The Energy Information Administration (EIA) announced on Monday that publicly traded oil and gas companies saw a boost in proved reserves, with an additional 2 billion barrels recorded last year despite escalating exploration and development costs. The EIA’s analysis revealed a 1% increase in proved reserves for 175 publicly traded firms in 2023. However, the agency cautioned that its data, which excludes privately held producers, reflects filings from companies representing about 50% of non-OPEC oil output.
The increase in reserves is attributed to advances in recovery techniques, project expansions, new discoveries, and upward revisions of earlier production capacity estimates. Despite this, exploration and development costs have surged, with U.S. companies facing a 20% increase and Canadian firms experiencing a 10% rise in expenses.

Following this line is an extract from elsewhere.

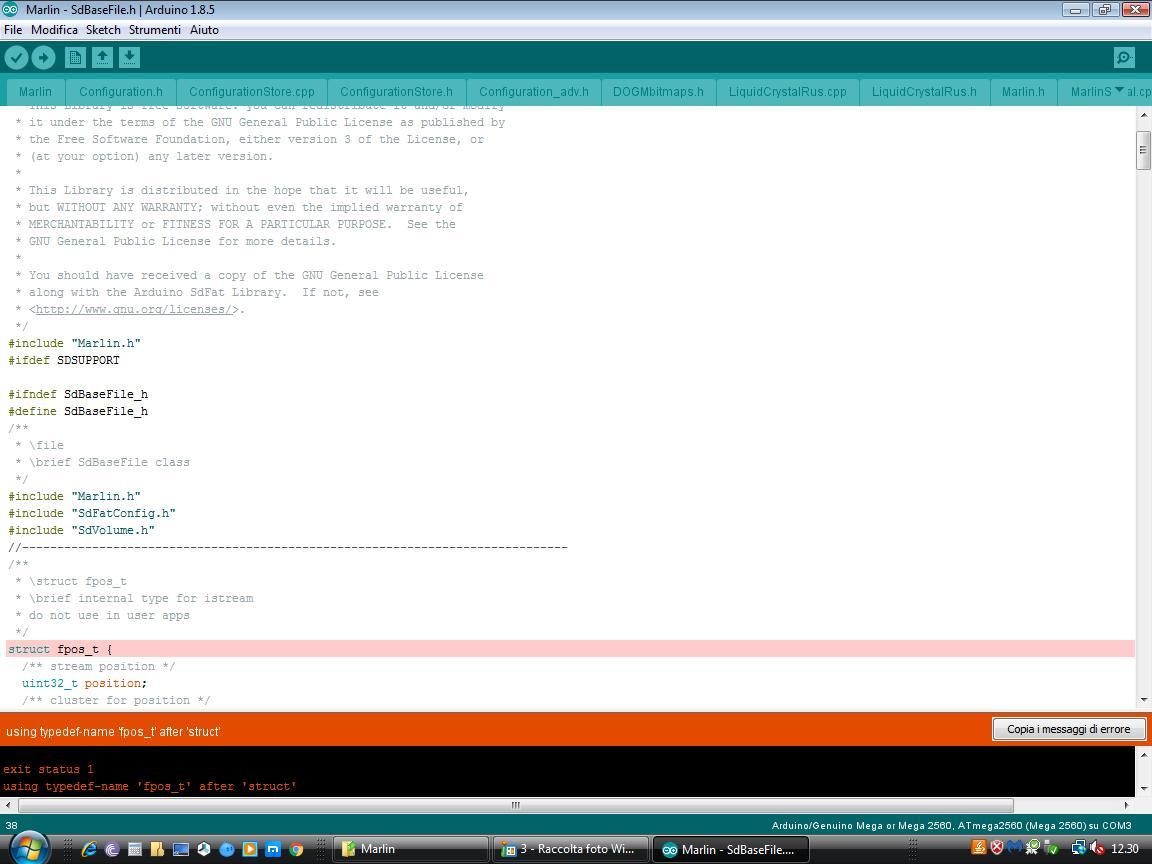1152x864 pixels.
Task: Switch to the ConfigurationStore.cpp tab
Action: [251, 92]
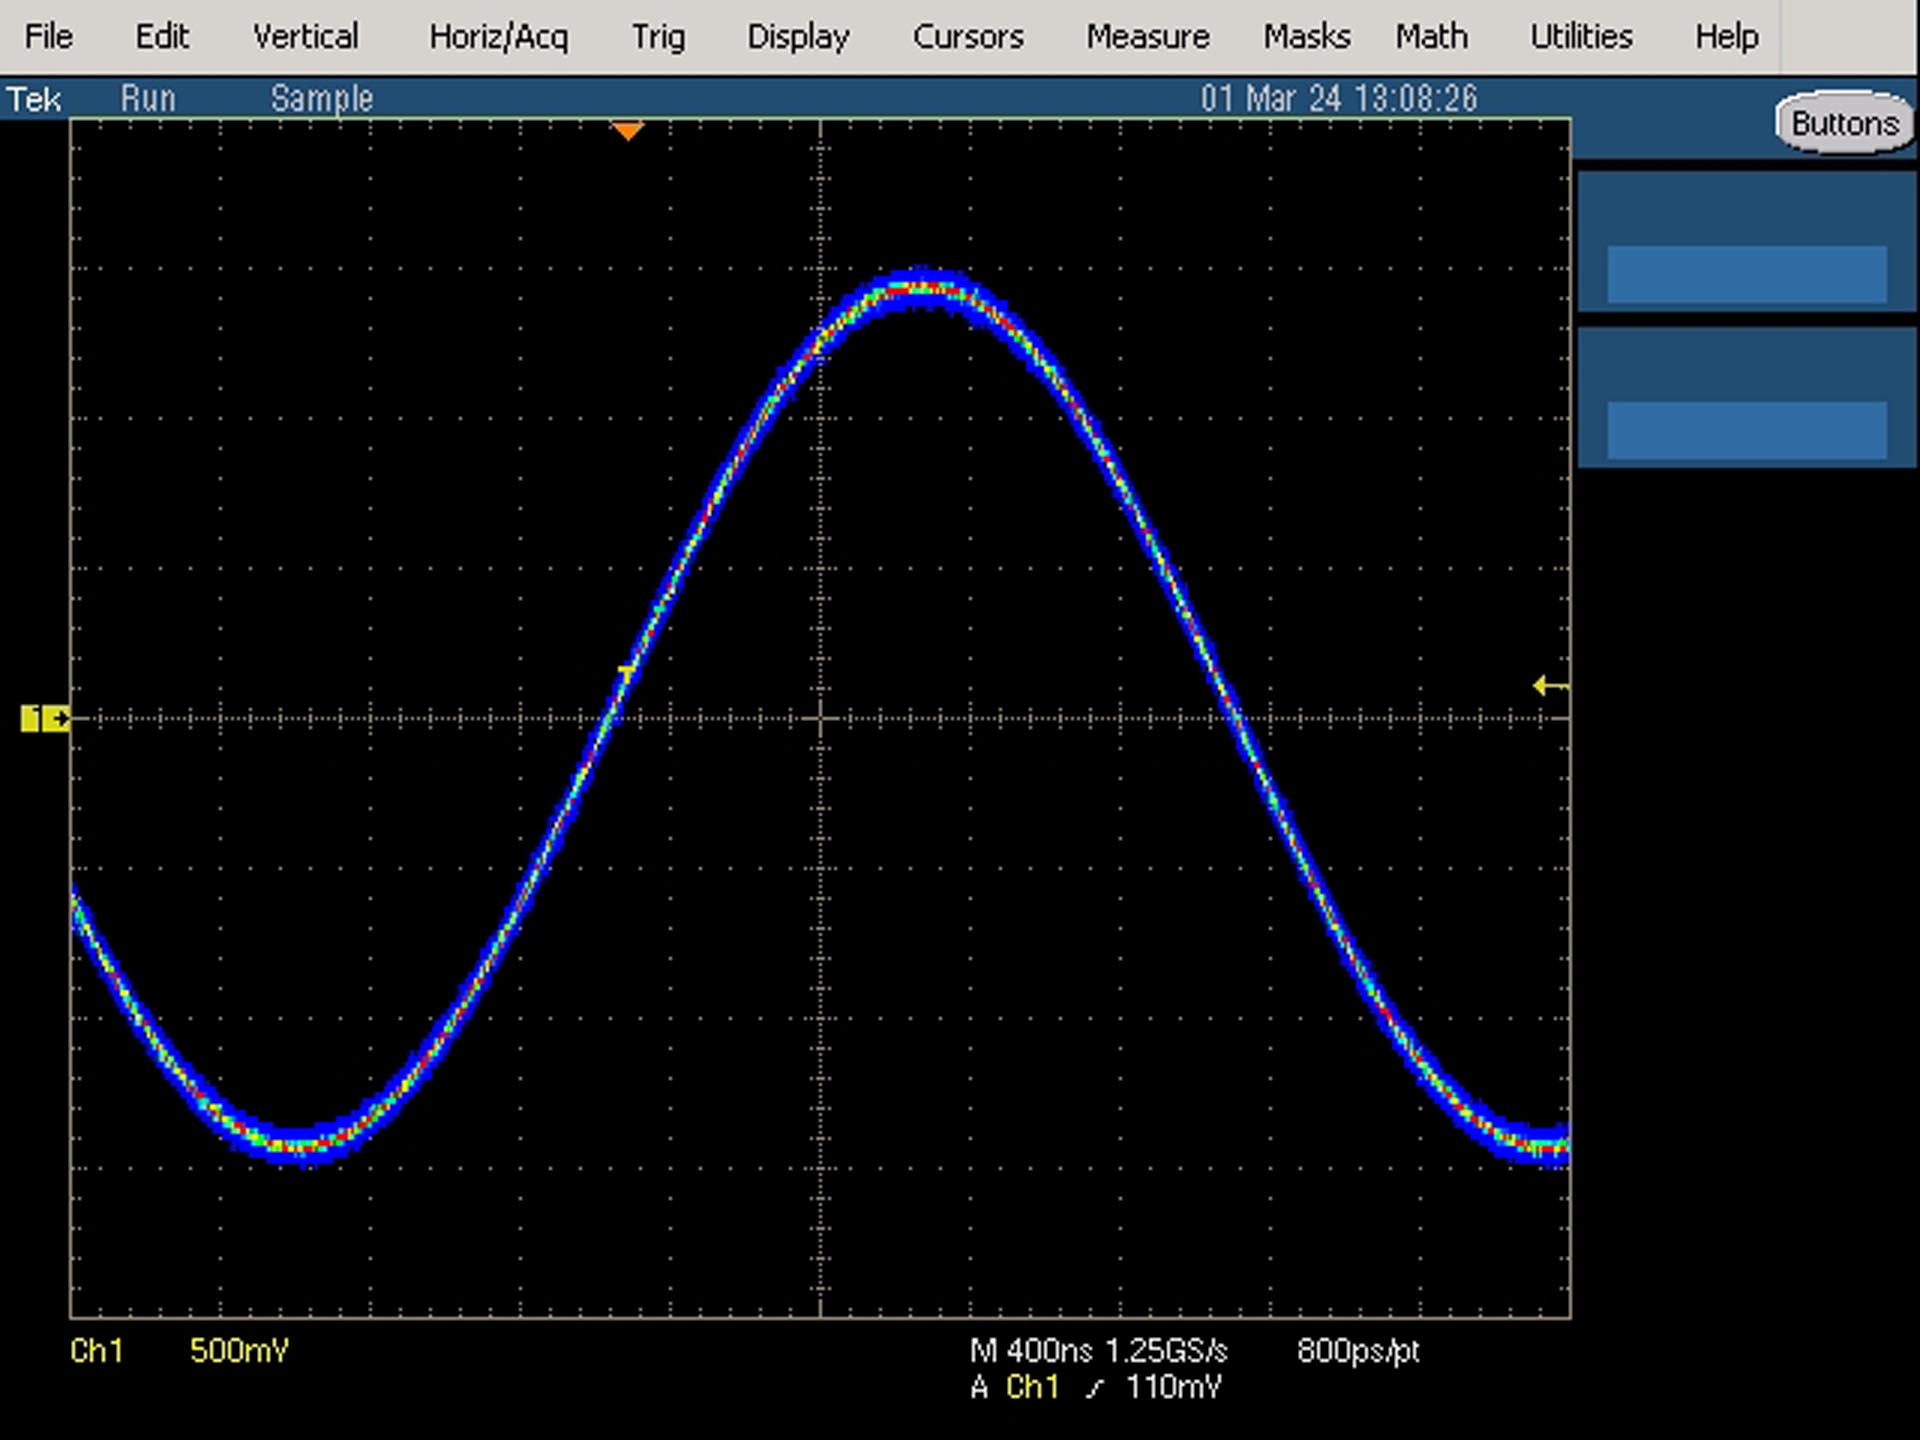
Task: Click the orange horizontal trigger position marker
Action: [x=627, y=131]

Additionally, the EIA’s short-term energy outlook (STEO) projects a 1.1-million-barrel-per-day (bpd) increase in global liquid fuel consumption for 2024, reaching 102.94 million bpd this year and 104.55 million bpd in 2025. The U.S. is expected to contribute 20.45 million bpd of this total, with China at 16.34 million bpd. In contrast, OPEC has revised its global oil demand growth forecast for 2024 down to 1.78 million bpd from 1.85 million bpd, and lowered its 2025 projection to 2.11 million bpd from 2.25 million bpd.